Three months later, the Times jumped into the fray.
Today the company boasts a fully-fledged content marketing arm, T Brand Studio. Adam Aston, vice president and executive editorial director of the Studio, said when it was first launched, there was a sense of anxiety among the Times’ newsroom, as well as advertisers, that the content they created wouldn’t be up to par with its editorial content.
“We were really mindful from inception to approach it as fact-first, narrative-first, with a strong story, strong characters,” he said at a recent panel event, hosted by ad sales platform MediaRadar in New York City, about the future of native advertising. “From inception, whether we were making the simplest stories we could three or four years ago, to today, where a lot of what we’re making is a three-ring circus of interactivity, like VR and AR, we’re still driven by the same thought that the story, the quality of the reporting, finding authentic people, much in the way that our newsroom inspires readers – we want to do the same thing.”

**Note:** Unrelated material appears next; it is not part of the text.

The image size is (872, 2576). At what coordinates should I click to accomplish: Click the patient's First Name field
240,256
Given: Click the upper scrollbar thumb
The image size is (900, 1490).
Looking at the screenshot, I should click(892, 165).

Here are five tips from the panelists for using native advertising:
1. Separate editorial content from native advertising
All of the publishers represented by the panelists have separate staff creating the advertising content, rather than using journalists and producers from the editorial teams. However, the native advertisements are greatly influenced by the editorial side.

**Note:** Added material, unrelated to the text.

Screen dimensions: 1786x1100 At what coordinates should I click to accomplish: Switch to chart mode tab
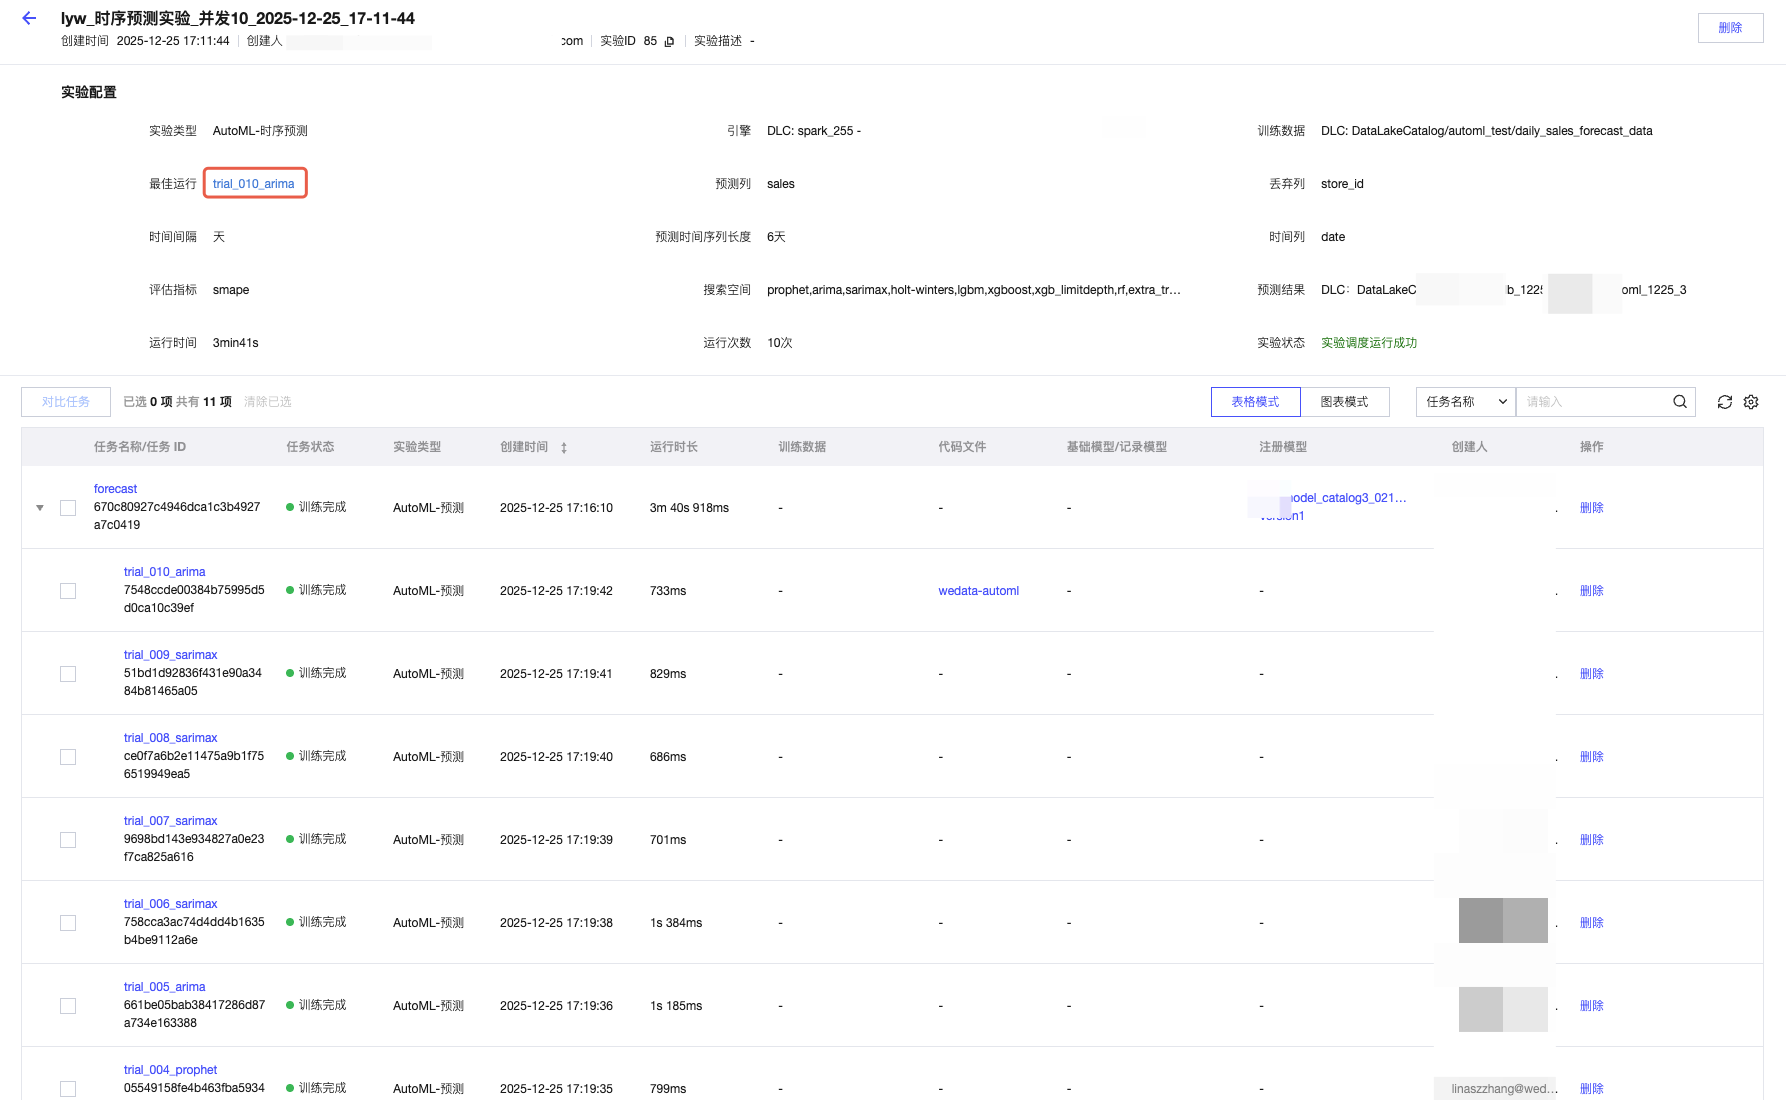1344,402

“Native is about building things for the environment therein,” Quartz’s Creative Director of Client Services, Brian Dell, said. “Native tends to be about how are we using the principles and the experience of Quartz’s editorial features to give brands a voice.”
2. Content should be additive, not disruptive
BuzzFeed sees native advertising as “something that fits in naturally and authentically to wherever someone is consuming content,” according to Rebecca Scott, the website’s vice president of brand strategy.
Ideally, native advertising should fit in seamlessly with the editorial content a publisher is already creating – and it should not disrupt the user’s experience.
And it should be additive, compelling and authentic, rather than just be a commercial, according to Jason Kleinman, the vice president of brand solutions and global ad products strategy for Hearst.
3. Stick to your high standards
Michael Monroe, the Atlantic vice president of marketing who leads the company’s own in-house content studio, said one of the reasons its readers have engaged with native advertising is because it is of a high quality.
“Our readers come to our brand because they expect a certain caliber of story and so when we’re creating something for a client, we approach it with the same ambition, with the same kind of reportorial angle that our editors would,” he said. “That’s in the service of keeping everything we publish up to the same standards our editors expect when they publish something.”
Kleinman said for Hearst, the goal is to find the sweet spot between what Hearst’s readers want and what embodies the tone and ethos of its brands, as well as meets the objectives of its advertisers.
“That’s where we see the rubber meeting the road,” he said.
4. Be Transparent
The only thing readers of the Atlantic don’t like about sponsored content, Monroe said, is being in the dark.
He said the Atlantic not only identifies that something is paid content, but also gets specific about the source – including who wrote it, has it been published elsewhere, and whether it was created in-house.
Not only is transparency the right thing to do, but if you want both readers and advertisers to return, it’s your only option, he said.
“If someone feels fooled, they will stop reading your content,” Monroe said. “If an advertiser sees that engagement dip, or if an advertiser’s brand isn’t represented properly, they’ll stop running.”
It’s critical to follow those “rules” in order to have a sustainable long-term business, he said.
Also note that readers of different demographics will respond to sponsored content differently.
Younger readers are more relaxed – almost ambivalent – toward the container that something comes in, Aston said. Meanwhile, older readers are rooted in the “‘older world’ where that line between church and state line of advertisers influence is really powerful in their minds,” he said.
But if the content is good enough, older audience members will still appreciate it.
5. Always Be Testing
“At BuzzFeed … we have no idea what works,” Scott said. “That’s why we’re all about testing and learning.”
She said BuzzFeed analyzes its editorial content – 600 pieces published per day – to see what sticks with readers. Then, depending on what the advertiser’s goals are, the marketing team can make strong recommendations. BuzzFeed measures engagement in real time and then makes adjustments from there.
Todd Krizelman, the co-founder and CEO of MediaRadar said long campaigns tend to perform the best – and encourage the most returning advertisers – because they give publishers time to keep tweaking the campaigns until they’re most effective.